For what I understood, that KIP is related to how KStreams will handle KTable 
updates in Windowed scenarios to optimize resource usage.
I couldn't see any specific relation to this KIP. Had you?

-Flávio Stutz


On 2018/06/29 18:14:46, "Matthias J. Sax" <matth...@confluent.io> wrote: 
> Flavio,
> 
> thanks for cleaning up the KIP number collision.
> 
> With regard to KIP-328
> (https://cwiki.apache.org/confluence/display/KAFKA/KIP-328%3A+Ability+to+suppress+updates+for+KTables)
> I am wondering how both relate to each other?
> 
> Any thoughts?
> 
> 
> -Matthias
> 
> On 6/29/18 10:23 AM, flaviost...@gmail.com wrote:
> > Just copying a follow up from another thread to here (sorry about the mess):
> > 
> > From: Guozhang Wang <wangg...@gmail.com>
> > Subject: Re: [DISCUSS] KIP-323: Schedulable KTable as Graph source
> > Date: 2018/06/25 22:24:17
> > List: dev@kafka.apache.org
> > 
> > Flávio, thanks for creating this KIP.
> > 
> > I think this "single-aggregation" use case is common enough that we should
> > consider how to efficiently supports it: for example, for KSQL that's built
> > on top of Streams, we've seen lots of query statements whose return is
> > expected a single row indicating the "total aggregate" etc.
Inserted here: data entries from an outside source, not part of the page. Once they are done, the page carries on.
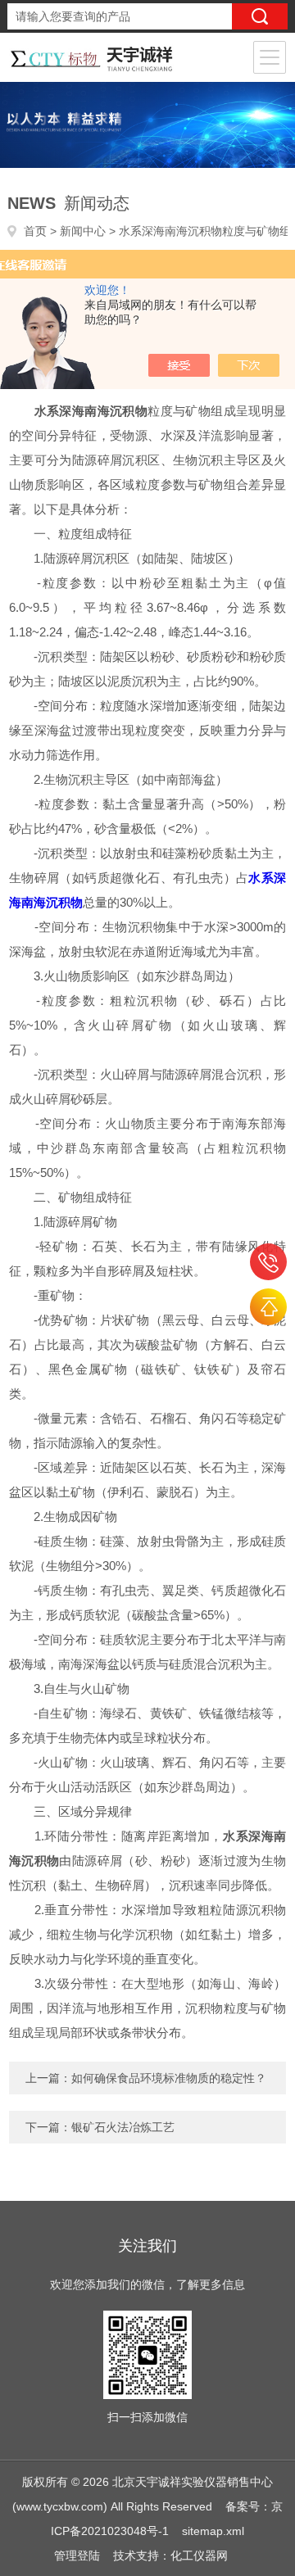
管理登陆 (77, 2555)
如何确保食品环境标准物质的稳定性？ (168, 2078)
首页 (35, 231)
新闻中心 (83, 231)
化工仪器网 (199, 2555)
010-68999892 (268, 1261)
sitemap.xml (213, 2531)
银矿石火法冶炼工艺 (123, 2127)
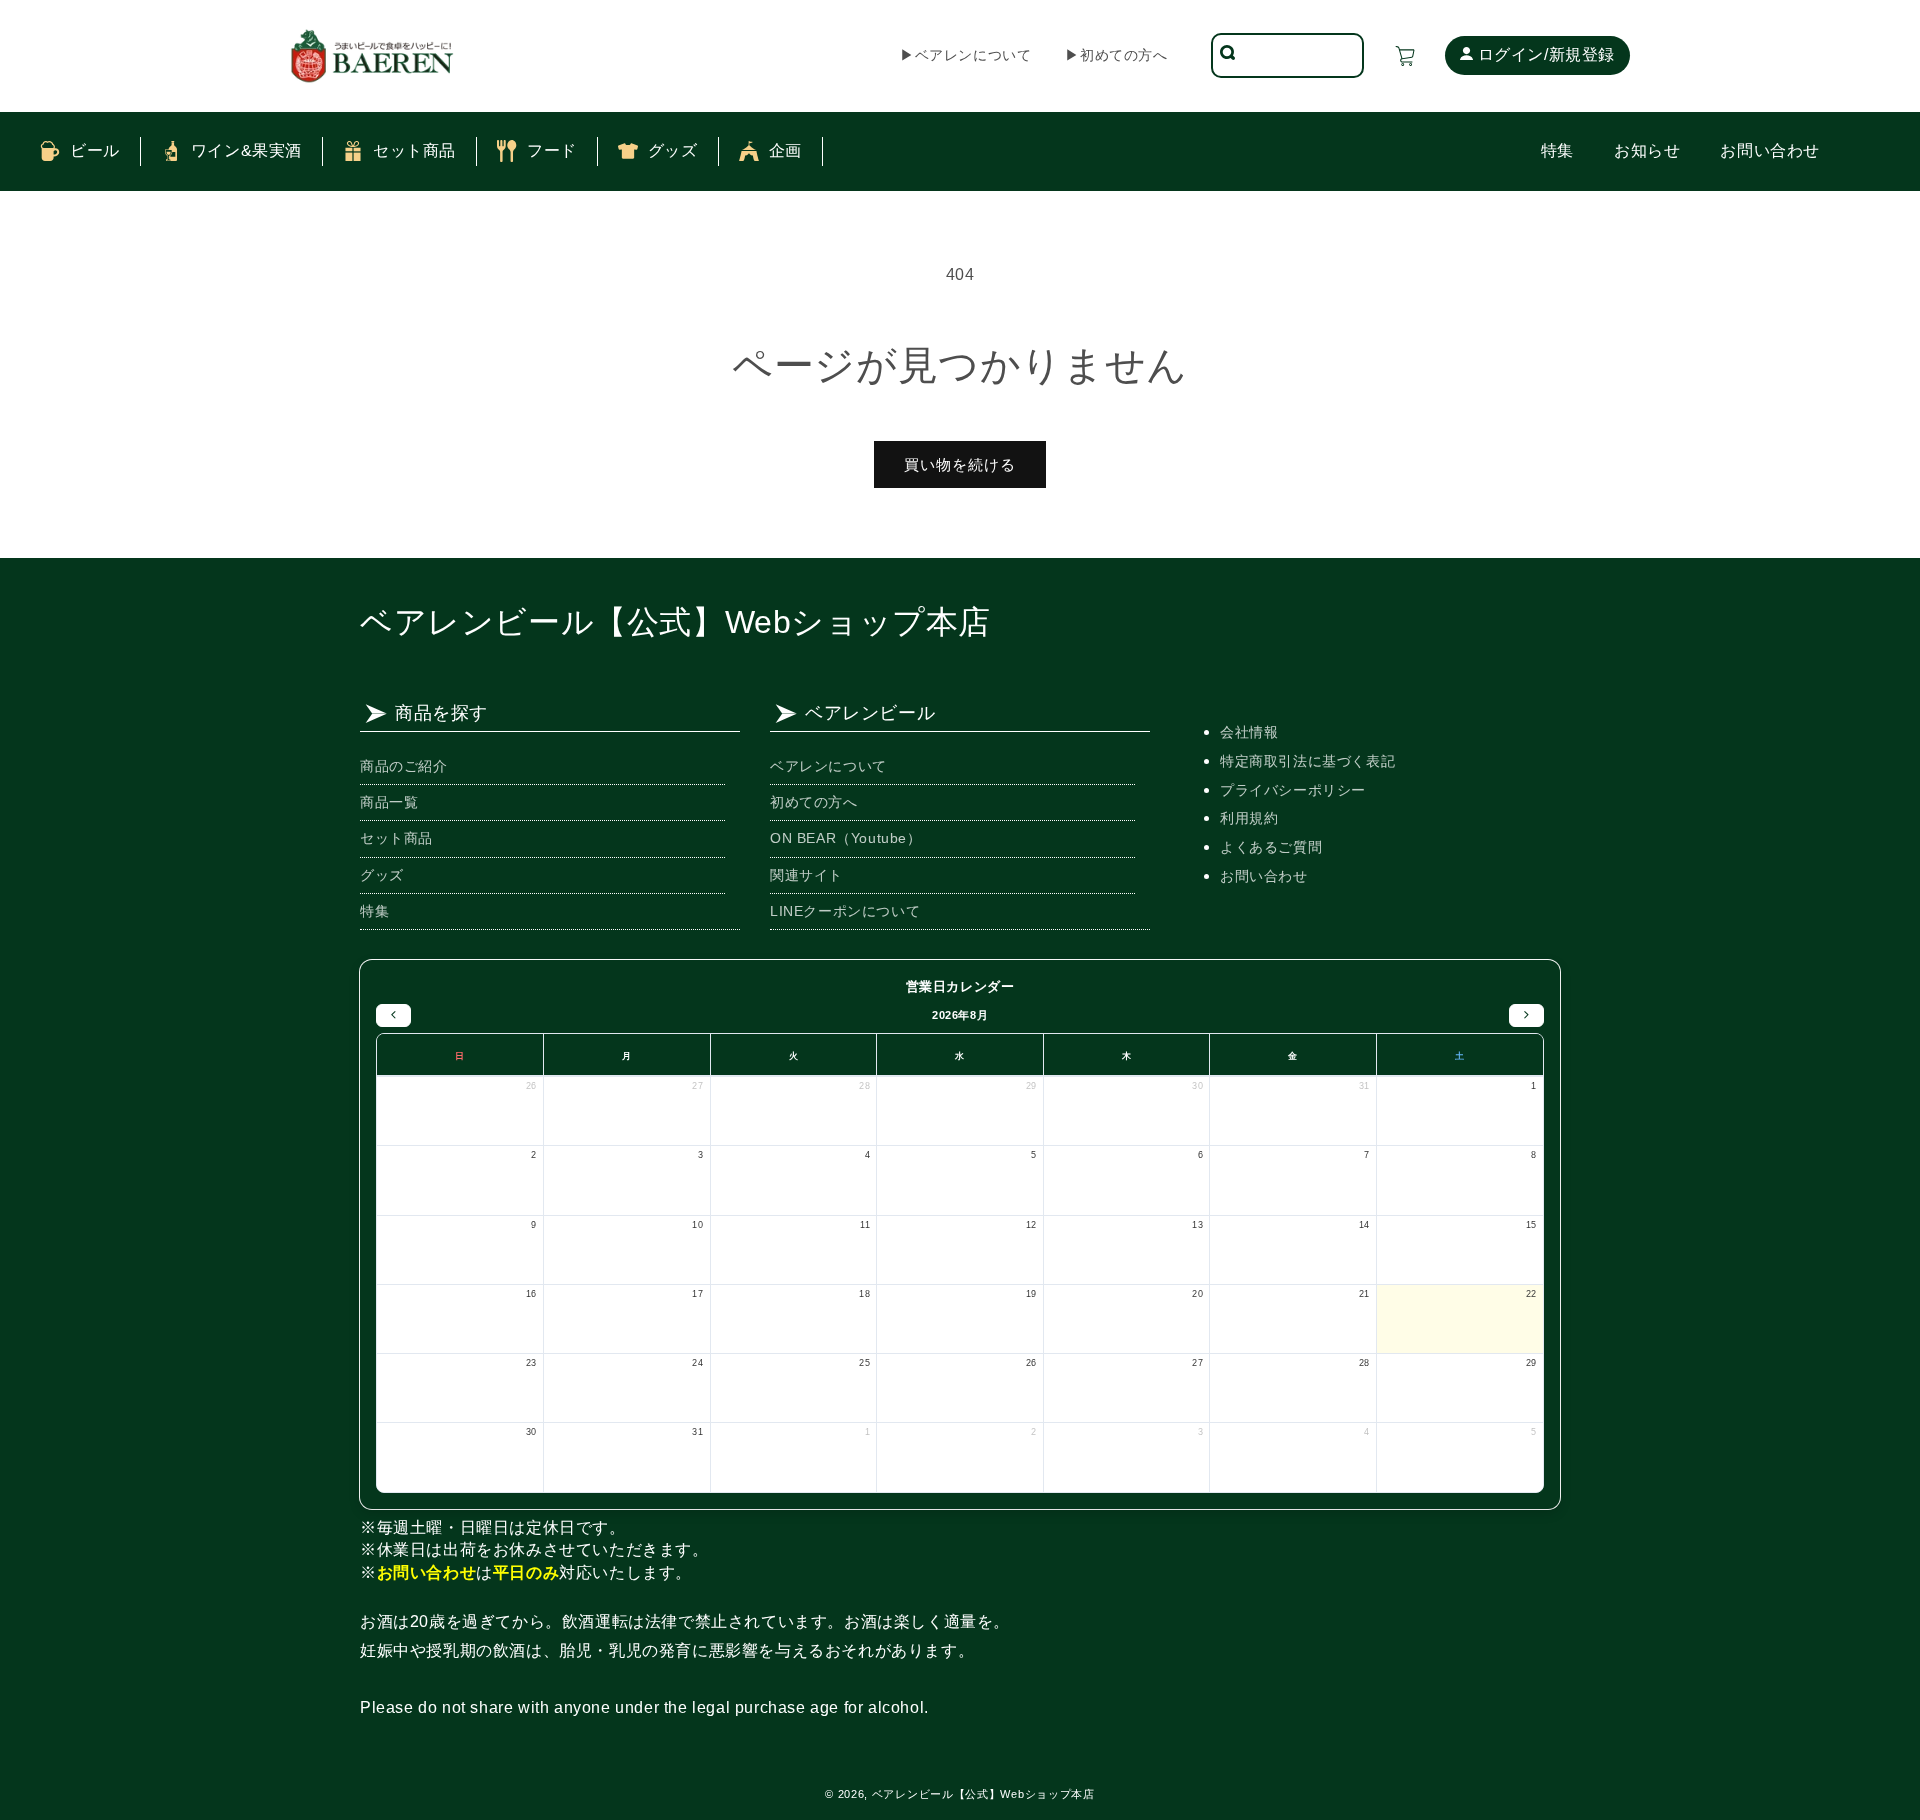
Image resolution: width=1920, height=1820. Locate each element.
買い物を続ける (960, 464)
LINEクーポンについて (845, 911)
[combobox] (1300, 55)
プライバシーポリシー (1293, 790)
See
> > https://github.com/confluentinc/ksql/issues/430 for details.
> > 
> > I've not read through https://issues.apache.org/jira/browse/KAFKA-6953, but
> > I'm wondering if we have discussed the option of supporting it in a
> > "pre-aggregate" manner: that is we do partial aggregates on parallel tasks,
> > and then sends the partial aggregated value via a single topic partition
> > for the final aggregate, to reduce the traffic on that single partition and
> > hence the final aggregate workload.
> > Of course, for non-commutative aggregates we'd probably need to provide
> > another API in addition to aggregate, like the `merge` function for
> > session-based aggregates, to let users customize the operations of merging
> > two partial aggregates into a single partial aggregate. What's its pros and
> > cons compared with the current proposal?
> > 
> > 
> > Guozhang
> > On 2018/06/26 18:22:27, Flávio Stutz <flaviost...@gmail.com> wrote: 
> >> Hey, guys, I've just created a new KIP about creating a new DSL graph
> >> source for realtime partitioned consolidations.
> >>
> >> We have faced the following scenario/problem in a lot of situations with
> >> KStreams:
> >>    - Huge incoming data being processed by numerous application instances
> >>    - Need to aggregate different fields whose records span all topic
> >> partitions (something like “total amount spent by people aged > 30 yrs”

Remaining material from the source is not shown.